Mutations in hepatocyte nuclear factor-1β and their related phenotypes

• Published in: Journal of medical genetics Vol. 43; no. 1; pp. 84 - 90
• Main Authors: Edghill, E L, Bingham, C, Ellard, S, Hattersley, A T
• Format: Journal Article
• Language: English
• Published: London BMJ Publishing Group Ltd 01.01.2006; BMJ; BMJ Group
• Subjects: Biological and medical sciences; Cardiology. Vascular system; familial juvenile hyperuricaemic nephropathy; FJHN; GCKD; General aspects. Genetic counseling; genetics; glomerulocystic kidney disease; hepatocyte nuclear factor-1 beta; HNF-1β; maturity-onset diabetes of the young; Medical genetics; Medical Genetics in Practice; Medical sciences; MODY; RCAD; RCAD syndrome; renal cysts; renal cysts and diabetes; Human; Genetics; Phenotype; Mutation; Hepatocyte
• ISSN: 0022-2593; 1468-6244
• DOI: 10.1136/jmg.2005.032854

Background: Hepatocyte nuclear factor-1 beta (HNF-1β) is a widely distributed transcription factor which plays a critical role in embryonic development of the kidney, pancreas, liver, and Mullerian duct. Thirty HNF-1β mutations have been reported in patients with renal cysts and other renal developmental disorders, young-onset diabetes, pancreatic atrophy, abnormal liver function tests, and genital tract abnormalities. Methods: We sequenced the HNF-1β gene in 160 unrelated subjects with renal disease, 40% of whom had a personal/family history of diabetes. Results: Twenty three different heterozygous HNF-1β mutations were identified in 23/160 subjects (14%), including 10 novel mutations (V61G, V110G, S148L, K156E, Q176X, R276Q, S281fsinsC, R295P, H324fsdelCA, Q470X). Seven (30%) cases were proven to be due to de novo mutations.
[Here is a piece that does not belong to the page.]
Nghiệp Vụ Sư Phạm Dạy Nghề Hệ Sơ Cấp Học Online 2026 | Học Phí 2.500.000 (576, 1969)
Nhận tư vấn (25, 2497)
Renal cysts were found in 19/23 (83%) patients (four with glomerulocystic kidney disease, GCKD) and diabetes in 11/23 (48%, while three other families had a family history of diabetes. Only 26% of families met diagnostic criteria for maturity-onset diabetes of the young (MODY) but 39% had renal cysts and diabetes (RCAD). We found no clear genotype/phenotype relationships. Conclusion: We report the largest series to date of HNF-1β mutations and confirm HNF-1β mutations as an important cause of renal disease. Despite the original description of HNF-1β as a MODY gene, a personal/family history of diabetes is often absent and the most common clinical manifestation is renal cysts. Molecular genetic testing for HNF-1β mutations should be considered in patients with unexplained renal cysts (including GCKD), especially when associated with diabetes, early-onset gout, or uterine abnormalities.